» Fragment tekstu

──────────

Komunikacja u progu UE

Segment ubezpieczeń komunikacyjnych, to nadal największa część krajowego rynku asekuracyjnego. Ze względu na swoje kluczowe znaczenie dla sektora ubezpieczeń majątkowych w naszym kraju od lat cieszy się szczególnym zainteresowaniem ze strony nadzoru ubezpieczeniowego. Cyklicznie przygotowuje on obszerne opracowania, w których przedstawia szczegółowo sytuację w tym segmencie rynku.

Publikacja: 03.01.2004 09:35

Zainteresowanie opublikowanym ostatnio raportem było spore, bo urzędnicy, zaczynając nad nim pracę, zapowiedzieli, że po deklarowanej serii obniżek cen polis przez największe zakłady ubezpieczeń, jeszcze wnikliwiej będą przyglądać się sytuacji w tym newralgicznym dla polskiego rynku segmencie. Niestety, opracowanie jest zbyt obszerne, by można było je streścić - dlatego staraliśmy się skupić na głównym temacie tego raportu, czyli cechach naszego rynku w odniesieniu do krajów UE, a także tym, co się na nim zmieniło w ciągu ostatniego roku.

Europejski potentat?

Udział składki komunikacyjnej w przypisie krajowego sektora ubezpieczeń wynosi ciągle około 65%. Zdaniem analityków nadzoru, jest co najmniej kilka przyczyn tak dużego udziału przychodów z polis samochodowych w składce krajowego sektora ubezpieczeń majątkowych. Podstawowa to wczesny etap rozwoju rynku polskiego w stosunku do krajów UE, przejawiający się m.in. niższym poziomem świadomości społecznej co do potrzeby korzystania z innych rodzajów ochrony ubezpieczeniowej. Kolejną, bardzo prozaiczną, jest ciągle niska, w porównaniu z "bogatą Europą", zamożność polskiego społeczeństwa. Duże znaczenie ma także szybki rozwój rynku motoryzacyjnego. W 2002 r. liczba pojazdów mechanicznych przekroczyła w Polsce po raz pierwszy 15,5 mln sztuk. Przyrost liczby pojazdów wynikał zarówno ze sprzedaży nowych samochodów, jak i prywatnego importu aut używanych. Wyniki sprzedaży nowych samochodów po 11 miesiącach 2003 r. (320 tys. sztuk) wskazują na ponowny wzrost popytu (po czterech latach stagnacji) na nowe samochody. Przewiduje się, że do klientów trafi w całym roku ok. 350 tys. pojazdów, wobec 308 tys. rok wcześniej. Gwałtownego wzrostu sprzedaży nowych samochodów możemy się spodziewać w 2004 r. Trzeba jednak zaznaczyć, że nawet powrót Polski do wielkości sprzedaży nowych samochodów w rekordowym 1999 r., a musi on zająć co najmniej kilka lat, tylko w niewielkim stopniu zmniejszy dystans do dużych i średnich krajów europejskich (np. w porównywalnej do Polski Hiszpanii w ub.r. sprzedano ok. 1,3 mln aut).

──────────

» Dane wejściowe
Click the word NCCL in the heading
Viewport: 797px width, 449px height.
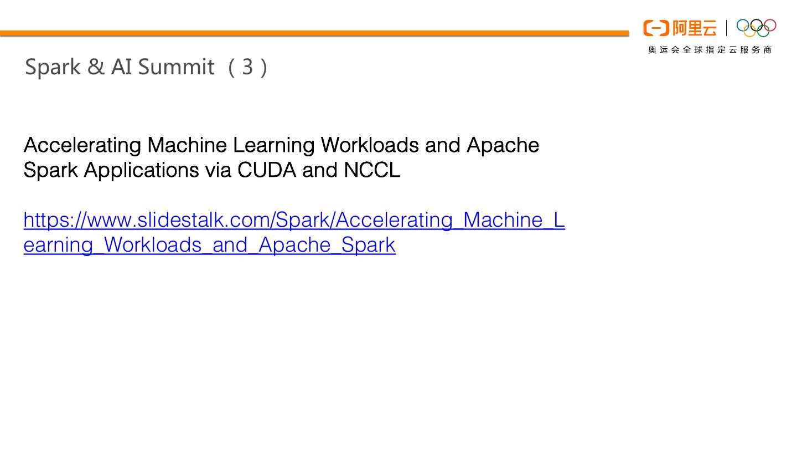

──────────

» Zadanie pisemne 1
Przedstaw w formie krótkiej listy akapit artykułu o ubezpieczeniach komunikacyjnych zaczynający się od słów „Udział składki komunikacyjnej”. Zachowaj jego główne fakty.
» Zadanie pisemne 2
Powtórz dokładnie fragment artykułu o ubezpieczeniach komunikacyjnych: zacznij od słów "Zainteresowanie opublikowanym ostatnio", a skończ na słowach "ciągu ostatniego roku.".

» Odpowiedź końcowa 1
- Składka komunikacyjna to wciąż około 65% przypisu krajowego sektora ubezpieczeń.
- Analitycy nadzoru wskazują kilka przyczyn: wczesny etap rozwoju polskiego rynku w stosunku do UE (m.in. niższą świadomość potrzeby innych rodzajów ochrony), niską zamożność społeczeństwa oraz szybki rozwój rynku motoryzacyjnego.
- W 2002 r. liczba pojazdów mechanicznych w Polsce po raz pierwszy przekroczyła 15,5 mln. Przyrost wynikał ze sprzedaży nowych aut i z prywatnego importu używanych.
- Po 11 miesiącach 2003 r. sprzedano 320 tys. nowych samochodów, co po czterech latach stagnacji oznacza ponowny wzrost popytu. Na cały rok przewiduje się ok. 350 tys. sztuk wobec 308 tys. rok wcześniej.
- Gwałtownego wzrostu sprzedaży oczekuje się w 2004 r.
- Nawet powrót do poziomu z rekordowego 1999 r., który zajmie co najmniej kilka lat, tylko nieznacznie zmniejszy dystans do dużych i średnich krajów europejskich. Przykładowo w Hiszpanii sprzedano w ub.r. ok. 1,3 mln aut.

» Odpowiedź końcowa 2
Zainteresowanie opublikowanym ostatnio raportem było spore, bo urzędnicy, zaczynając nad nim pracę, zapowiedzieli, że po deklarowanej serii obniżek cen polis przez największe zakłady ubezpieczeń, jeszcze wnikliwiej będą przyglądać się sytuacji w tym newralgicznym dla polskiego rynku segmencie. Niestety, opracowanie jest zbyt obszerne, by można było je streścić - dlatego staraliśmy się skupić na głównym temacie tego raportu, czyli cechach naszego rynku w odniesieniu do krajów UE, a także tym, co się na nim zmieniło w ciągu ostatniego roku.